Brief: Needed from the data below: every line from the one with "Given: Click the Idle score breakdown card" up to and including the one with "Given: Select the", repeated exactly and with nothing else.

Record excerpts:
-*-*-

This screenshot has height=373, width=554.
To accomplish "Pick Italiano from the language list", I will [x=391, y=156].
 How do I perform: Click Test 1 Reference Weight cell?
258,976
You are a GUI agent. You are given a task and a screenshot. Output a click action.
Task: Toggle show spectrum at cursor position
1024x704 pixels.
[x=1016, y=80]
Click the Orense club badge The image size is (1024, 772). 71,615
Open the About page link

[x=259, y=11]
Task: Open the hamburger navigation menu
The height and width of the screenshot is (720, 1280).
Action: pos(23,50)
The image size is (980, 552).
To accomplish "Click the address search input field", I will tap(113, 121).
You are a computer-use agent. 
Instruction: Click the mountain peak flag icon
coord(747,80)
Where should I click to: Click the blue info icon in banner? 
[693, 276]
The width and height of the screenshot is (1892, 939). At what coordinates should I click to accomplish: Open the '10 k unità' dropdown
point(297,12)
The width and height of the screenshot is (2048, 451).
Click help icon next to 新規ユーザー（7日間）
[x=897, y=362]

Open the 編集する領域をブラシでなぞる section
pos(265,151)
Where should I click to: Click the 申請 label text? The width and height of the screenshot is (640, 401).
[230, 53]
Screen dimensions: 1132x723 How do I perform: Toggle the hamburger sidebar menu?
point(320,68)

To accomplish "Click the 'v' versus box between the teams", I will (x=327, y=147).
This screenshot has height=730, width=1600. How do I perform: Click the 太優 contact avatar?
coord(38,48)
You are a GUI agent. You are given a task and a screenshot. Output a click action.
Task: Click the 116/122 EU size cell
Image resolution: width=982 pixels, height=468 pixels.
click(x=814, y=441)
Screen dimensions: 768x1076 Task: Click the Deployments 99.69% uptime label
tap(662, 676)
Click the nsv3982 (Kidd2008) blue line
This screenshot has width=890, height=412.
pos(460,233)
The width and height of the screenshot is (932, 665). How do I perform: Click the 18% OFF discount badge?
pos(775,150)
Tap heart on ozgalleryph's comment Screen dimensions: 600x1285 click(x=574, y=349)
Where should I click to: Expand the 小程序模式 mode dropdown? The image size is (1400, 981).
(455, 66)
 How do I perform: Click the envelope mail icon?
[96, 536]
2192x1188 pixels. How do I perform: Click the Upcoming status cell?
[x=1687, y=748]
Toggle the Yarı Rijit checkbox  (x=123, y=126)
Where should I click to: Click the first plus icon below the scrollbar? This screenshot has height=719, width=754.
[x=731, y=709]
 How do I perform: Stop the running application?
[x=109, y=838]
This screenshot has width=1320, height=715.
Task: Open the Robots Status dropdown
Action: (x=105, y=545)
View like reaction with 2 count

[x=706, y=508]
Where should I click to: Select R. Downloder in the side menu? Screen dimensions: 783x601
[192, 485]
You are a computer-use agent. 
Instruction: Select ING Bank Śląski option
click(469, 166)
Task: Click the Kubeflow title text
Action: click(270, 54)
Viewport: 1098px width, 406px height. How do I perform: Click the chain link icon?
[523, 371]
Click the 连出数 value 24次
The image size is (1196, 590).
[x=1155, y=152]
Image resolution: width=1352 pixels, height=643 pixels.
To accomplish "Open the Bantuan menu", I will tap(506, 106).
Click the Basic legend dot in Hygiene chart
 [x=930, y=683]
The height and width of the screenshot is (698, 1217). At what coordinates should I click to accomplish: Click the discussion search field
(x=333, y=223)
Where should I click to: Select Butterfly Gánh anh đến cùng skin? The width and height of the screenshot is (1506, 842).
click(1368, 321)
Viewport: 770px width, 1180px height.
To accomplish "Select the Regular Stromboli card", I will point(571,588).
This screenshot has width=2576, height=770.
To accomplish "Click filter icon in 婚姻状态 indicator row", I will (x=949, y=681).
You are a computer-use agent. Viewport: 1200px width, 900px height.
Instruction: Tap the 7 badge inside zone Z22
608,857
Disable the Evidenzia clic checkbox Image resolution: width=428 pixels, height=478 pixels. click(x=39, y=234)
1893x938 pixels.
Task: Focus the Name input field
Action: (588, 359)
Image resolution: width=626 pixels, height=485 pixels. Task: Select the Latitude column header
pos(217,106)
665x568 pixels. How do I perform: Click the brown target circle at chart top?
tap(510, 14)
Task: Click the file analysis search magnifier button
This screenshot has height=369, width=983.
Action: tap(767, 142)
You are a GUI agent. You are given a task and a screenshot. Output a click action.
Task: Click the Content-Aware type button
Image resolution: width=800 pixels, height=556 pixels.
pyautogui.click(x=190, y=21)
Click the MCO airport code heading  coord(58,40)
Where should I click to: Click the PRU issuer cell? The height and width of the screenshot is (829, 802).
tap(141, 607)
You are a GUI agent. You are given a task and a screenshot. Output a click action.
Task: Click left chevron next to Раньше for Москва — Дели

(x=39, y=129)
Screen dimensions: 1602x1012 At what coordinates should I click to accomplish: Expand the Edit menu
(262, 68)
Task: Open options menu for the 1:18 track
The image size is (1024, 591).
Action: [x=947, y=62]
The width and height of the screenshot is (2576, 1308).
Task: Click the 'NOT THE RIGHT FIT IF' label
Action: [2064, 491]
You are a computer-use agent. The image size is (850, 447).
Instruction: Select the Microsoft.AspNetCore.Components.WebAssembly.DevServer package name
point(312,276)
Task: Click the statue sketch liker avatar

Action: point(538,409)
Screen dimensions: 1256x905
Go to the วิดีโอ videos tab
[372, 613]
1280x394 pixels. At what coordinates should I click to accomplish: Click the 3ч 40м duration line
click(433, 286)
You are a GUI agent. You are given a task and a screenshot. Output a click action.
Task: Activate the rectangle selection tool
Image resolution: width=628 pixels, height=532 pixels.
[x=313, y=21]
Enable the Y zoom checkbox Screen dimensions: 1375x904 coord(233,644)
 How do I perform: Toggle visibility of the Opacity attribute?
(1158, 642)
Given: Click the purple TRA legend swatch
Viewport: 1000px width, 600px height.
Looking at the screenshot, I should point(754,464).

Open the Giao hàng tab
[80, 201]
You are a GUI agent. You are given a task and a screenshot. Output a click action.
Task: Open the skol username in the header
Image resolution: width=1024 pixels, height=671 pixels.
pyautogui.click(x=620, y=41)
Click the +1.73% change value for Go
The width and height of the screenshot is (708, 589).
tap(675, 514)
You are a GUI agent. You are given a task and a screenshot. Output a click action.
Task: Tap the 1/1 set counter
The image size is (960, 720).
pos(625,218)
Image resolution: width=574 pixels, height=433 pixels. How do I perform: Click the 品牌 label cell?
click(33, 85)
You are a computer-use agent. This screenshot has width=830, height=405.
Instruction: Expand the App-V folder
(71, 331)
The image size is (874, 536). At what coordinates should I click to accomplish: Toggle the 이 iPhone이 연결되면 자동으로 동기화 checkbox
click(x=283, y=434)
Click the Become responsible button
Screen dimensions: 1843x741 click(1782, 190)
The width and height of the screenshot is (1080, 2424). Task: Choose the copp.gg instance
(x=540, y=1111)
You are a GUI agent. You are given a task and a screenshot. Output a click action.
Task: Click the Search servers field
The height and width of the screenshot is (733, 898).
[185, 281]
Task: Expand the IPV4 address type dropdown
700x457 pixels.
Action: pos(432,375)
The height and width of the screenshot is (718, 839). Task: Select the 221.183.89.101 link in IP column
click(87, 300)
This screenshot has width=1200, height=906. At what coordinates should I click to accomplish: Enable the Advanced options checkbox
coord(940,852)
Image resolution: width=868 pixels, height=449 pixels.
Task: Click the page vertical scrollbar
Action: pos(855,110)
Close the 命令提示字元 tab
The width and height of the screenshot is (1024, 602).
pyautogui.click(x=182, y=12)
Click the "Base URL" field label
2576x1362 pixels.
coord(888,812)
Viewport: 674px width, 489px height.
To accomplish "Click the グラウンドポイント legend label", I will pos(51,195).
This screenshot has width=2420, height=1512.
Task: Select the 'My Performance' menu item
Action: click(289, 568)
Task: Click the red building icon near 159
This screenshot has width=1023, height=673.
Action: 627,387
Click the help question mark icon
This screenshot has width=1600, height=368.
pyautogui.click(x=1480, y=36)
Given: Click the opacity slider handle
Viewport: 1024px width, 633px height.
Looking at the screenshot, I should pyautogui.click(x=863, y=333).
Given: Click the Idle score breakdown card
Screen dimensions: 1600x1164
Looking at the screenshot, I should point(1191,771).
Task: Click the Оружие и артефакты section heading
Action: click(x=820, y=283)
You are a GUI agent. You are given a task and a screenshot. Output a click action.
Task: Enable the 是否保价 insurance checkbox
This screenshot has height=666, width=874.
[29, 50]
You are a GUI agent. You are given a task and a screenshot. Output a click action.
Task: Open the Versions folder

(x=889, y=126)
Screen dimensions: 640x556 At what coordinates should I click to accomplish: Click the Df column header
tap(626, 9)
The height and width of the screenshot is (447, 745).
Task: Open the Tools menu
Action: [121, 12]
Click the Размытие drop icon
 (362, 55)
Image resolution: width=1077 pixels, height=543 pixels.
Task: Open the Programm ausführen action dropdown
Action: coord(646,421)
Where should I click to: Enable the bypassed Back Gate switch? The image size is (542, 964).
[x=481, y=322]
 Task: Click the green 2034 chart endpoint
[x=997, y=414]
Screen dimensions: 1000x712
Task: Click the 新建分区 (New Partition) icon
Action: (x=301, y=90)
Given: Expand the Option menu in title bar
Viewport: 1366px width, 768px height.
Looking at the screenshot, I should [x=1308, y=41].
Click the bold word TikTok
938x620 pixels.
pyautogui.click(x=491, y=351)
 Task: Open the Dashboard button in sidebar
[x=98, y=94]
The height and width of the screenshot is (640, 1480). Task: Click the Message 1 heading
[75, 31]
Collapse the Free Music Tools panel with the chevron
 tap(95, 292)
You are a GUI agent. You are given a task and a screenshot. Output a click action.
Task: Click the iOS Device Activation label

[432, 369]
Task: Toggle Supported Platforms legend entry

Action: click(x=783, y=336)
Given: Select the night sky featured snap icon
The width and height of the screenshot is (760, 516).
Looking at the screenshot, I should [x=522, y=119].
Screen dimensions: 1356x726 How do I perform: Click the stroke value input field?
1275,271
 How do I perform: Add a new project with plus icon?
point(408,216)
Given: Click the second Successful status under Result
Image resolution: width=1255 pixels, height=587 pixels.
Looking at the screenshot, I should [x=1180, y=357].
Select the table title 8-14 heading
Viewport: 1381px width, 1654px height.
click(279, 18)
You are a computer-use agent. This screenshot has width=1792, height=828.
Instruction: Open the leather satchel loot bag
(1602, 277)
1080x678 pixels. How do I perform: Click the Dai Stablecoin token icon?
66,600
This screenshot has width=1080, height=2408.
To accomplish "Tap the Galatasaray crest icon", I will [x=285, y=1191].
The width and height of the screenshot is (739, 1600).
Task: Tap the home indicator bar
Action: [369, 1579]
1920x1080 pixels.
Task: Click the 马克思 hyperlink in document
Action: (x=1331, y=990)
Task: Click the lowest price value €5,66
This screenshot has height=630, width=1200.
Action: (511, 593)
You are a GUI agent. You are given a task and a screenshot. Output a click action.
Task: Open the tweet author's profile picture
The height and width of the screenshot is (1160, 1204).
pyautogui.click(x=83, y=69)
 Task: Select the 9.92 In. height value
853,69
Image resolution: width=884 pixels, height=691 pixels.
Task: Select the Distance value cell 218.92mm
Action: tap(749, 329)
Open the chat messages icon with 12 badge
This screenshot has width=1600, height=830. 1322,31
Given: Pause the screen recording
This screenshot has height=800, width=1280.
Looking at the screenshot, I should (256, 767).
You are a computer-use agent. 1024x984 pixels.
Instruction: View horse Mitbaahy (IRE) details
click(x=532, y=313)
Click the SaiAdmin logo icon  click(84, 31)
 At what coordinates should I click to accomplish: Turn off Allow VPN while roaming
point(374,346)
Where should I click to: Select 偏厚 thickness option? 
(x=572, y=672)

-*-*-

Written response:
Given: Click the Idle score breakdown card
Screen dimensions: 1600x1164
Looking at the screenshot, I should point(1191,771).
Task: Click the Оружие и артефакты section heading
Action: click(x=820, y=283)
You are a GUI agent. You are given a task and a screenshot. Output a click action.
Task: Enable the 是否保价 insurance checkbox
This screenshot has height=666, width=874.
[29, 50]
You are a GUI agent. You are given a task and a screenshot. Output a click action.
Task: Open the Versions folder

(x=889, y=126)
Screen dimensions: 640x556 At what coordinates should I click to accomplish: Click the Df column header
tap(626, 9)
The height and width of the screenshot is (447, 745).
Task: Open the Tools menu
Action: [121, 12]
Click the Размытие drop icon
 (362, 55)
Image resolution: width=1077 pixels, height=543 pixels.
Task: Open the Programm ausführen action dropdown
Action: coord(646,421)
Where should I click to: Enable the bypassed Back Gate switch? The image size is (542, 964).
[x=481, y=322]
 Task: Click the green 2034 chart endpoint
[x=997, y=414]
Screen dimensions: 1000x712
Task: Click the 新建分区 (New Partition) icon
Action: (x=301, y=90)
Given: Expand the Option menu in title bar
Viewport: 1366px width, 768px height.
Looking at the screenshot, I should [x=1308, y=41].
Click the bold word TikTok
938x620 pixels.
pyautogui.click(x=491, y=351)
 Task: Open the Dashboard button in sidebar
[x=98, y=94]
The height and width of the screenshot is (640, 1480). Task: Click the Message 1 heading
[75, 31]
Collapse the Free Music Tools panel with the chevron
 tap(95, 292)
You are a GUI agent. You are given a task and a screenshot. Output a click action.
Task: Click the iOS Device Activation label

[432, 369]
Task: Toggle Supported Platforms legend entry

Action: click(x=783, y=336)
Given: Select the night sky featured snap icon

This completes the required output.